● **TASK STATEMENT**:
Reproduce word for word the portion of the Model ProvenanceKit documentation below, starting with "- Disk cache: JSON" and going on through "minutes to seconds.".
╭─ GIVEN TEXT
Tokenizer score: supplementary context, 25% TFV + 75% VOA. Reported alongside identity but not used in the pipeline decision.
Pipeline score: final decision score using the MFI gate:
- MFI Tier 1-2 (structural match): pipeline score = MFI score
- MFI Tier 3 (no structural match): pipeline score = identity score
Score Interpretation
| Pipeline Score | Verdict |
|---|---|
| S = 1.0 or MFI Tier ≤ 2 | Confirmed Match |
| S > 0.75 | High-Confidence Match |
| 0.65 < S ≤ 0.75 | Weak Match |
| S ≤ 0.65 | Not Matched |
Caching
Model ProvenanceKit uses a two-layer feature cache to speed up repeat comparisons:
- In-memory cache: session-scoped Python dict for instant lookups within the same process.
- Disk cache: JSON files under
~/.provenancekit/cache/(configurable) storing per-model MFI fingerprints, tokenizer features, vocabularies, and weight signals.
On a warm cache, Model ProvenanceKit skips expensive model loading and feature extraction, reducing comparison time from minutes to seconds.
Cache controls:
# Use a custom cache directory
provenancekit compare gpt2 gpt2 --cache-dir /tmp/pk-cache
# Disable caching entirely (always extract fresh)
provenancekit compare gpt2 gpt2 --no-cache
The HuggingFace Hub also caches downloaded model files and tokenizer assets locally. Both caches work together to minimize network usage and computation.
Environment Variables
All settings use the PROVENANCEKIT_ prefix and can be set as environment variables:
| Variable | Default | Description |
|---|---|---|
PROVENANCEKIT_CACHE_DIR |
~/.provenancekit/cache |
Feature cache directory |
PROVENANCEKIT_DB_ROOT |
bundled database | Path to the provenance seed database |
PROVENANCEKIT_SCAN_TOP_K |
3 |
Max matches for scan |
PROVENANCEKIT_SCAN_THRESHOLD |
0.50 |
Min pipeline score for scan results |
Example:
export PROVENANCEKIT_CACHE_DIR=/tmp/pk-cache
export PROVENANCEKIT_SCAN_TOP_K=10
provenancekit scan gpt2
Benchmark
The benchmarks/run_benchmark.ipynb notebook runs a structured evaluation across similar and dissimilar model pairs.
╰─
╭─ RECORDED INFORMATION
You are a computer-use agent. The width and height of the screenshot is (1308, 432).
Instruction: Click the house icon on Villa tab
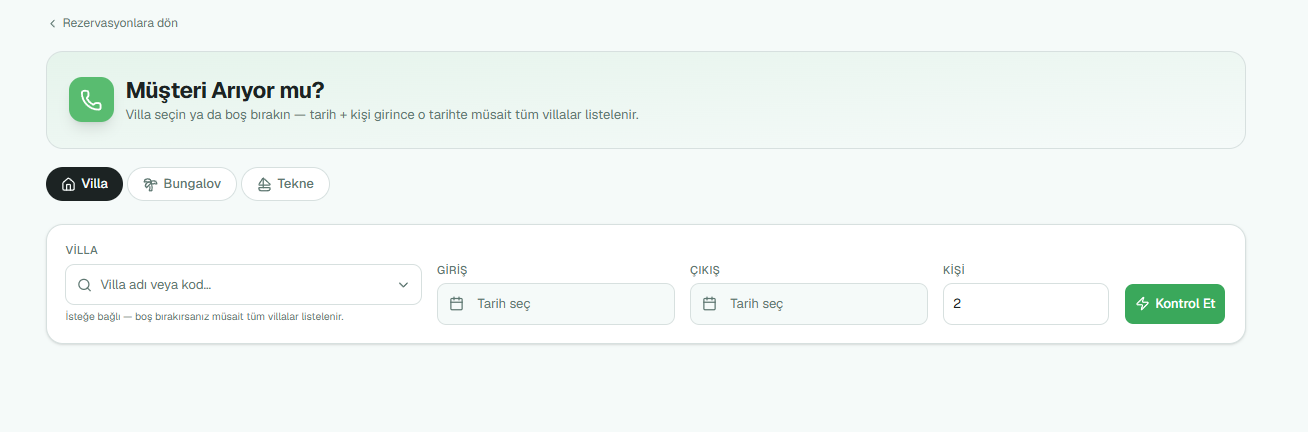coord(69,184)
╰─
● **WRITTEN RESPONSE**:
- Disk cache: JSON files under
~/.provenancekit/cache/(configurable) storing per-model MFI fingerprints, tokenizer features, vocabularies, and weight signals.
On a warm cache, Model ProvenanceKit skips expensive model loading and feature extraction, reducing comparison time from minutes to seconds.